Like the big banks, big tech uses its lobbying muscle to avoid regulation, and thinks it should play by different rules. And like the banks, it could be about to wreak financial havoc on us all. By Rana Foroohar

‘In every major economic downturn in US history, the ‘villains’ have been the ‘heroes’ during the preceding boom,” said the late, great management guru Peter Drucker. I cannot help but wonder if that might be the case over the next few years, as the United States (and possibly the world) heads toward its next big slowdown. Downturns historically come about once every decade, and it has been more than that since the 2008 financial crisis. Back then, banks were the “too-big-to-fail” institutions responsible for our falling stock portfolios, home prices and salaries. Technology companies, by contrast, have led the market upswing over the past decade. But this time around, it is the big tech firms that could play the spoiler role.

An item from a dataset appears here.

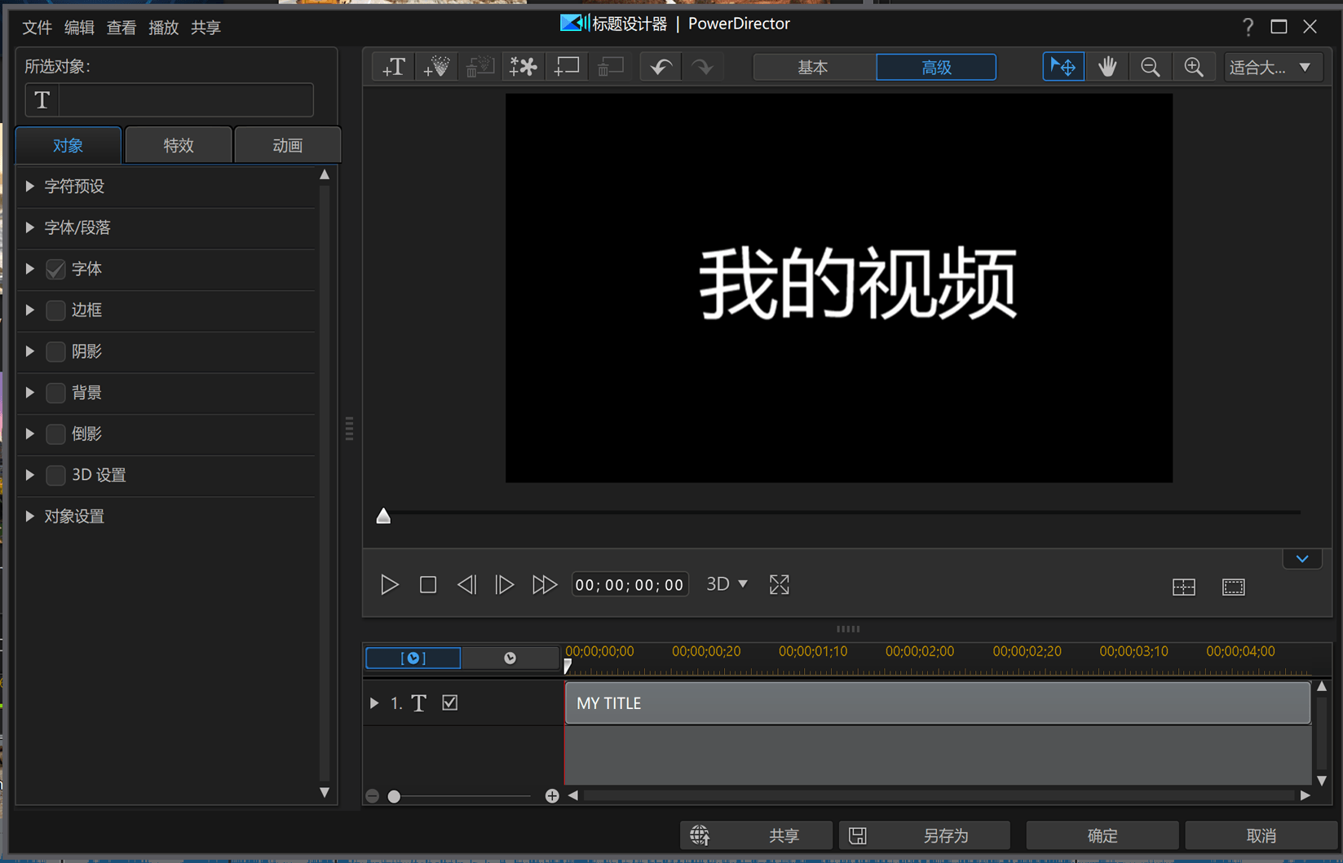Switch to the 特效 tab

point(178,146)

You wouldn’t think it could be so when you look at the biggest and richest tech firms today. Take Apple. Warren Buffett says he wished he owned even more Apple stock. (His Berkshire Hathaway has a 5% stake in the company.) Goldman Sachs is launching a new credit card with the tech titan, which became the world’s first $1tn market-cap company in 2018. But hidden within these bullish headlines are a number of disturbing economic trends, of which Apple is already an exemplar. Study this one company and you begin to understand how big tech companies – the new too-big-to-fail institutions – could indeed sow the seeds of the next crisis.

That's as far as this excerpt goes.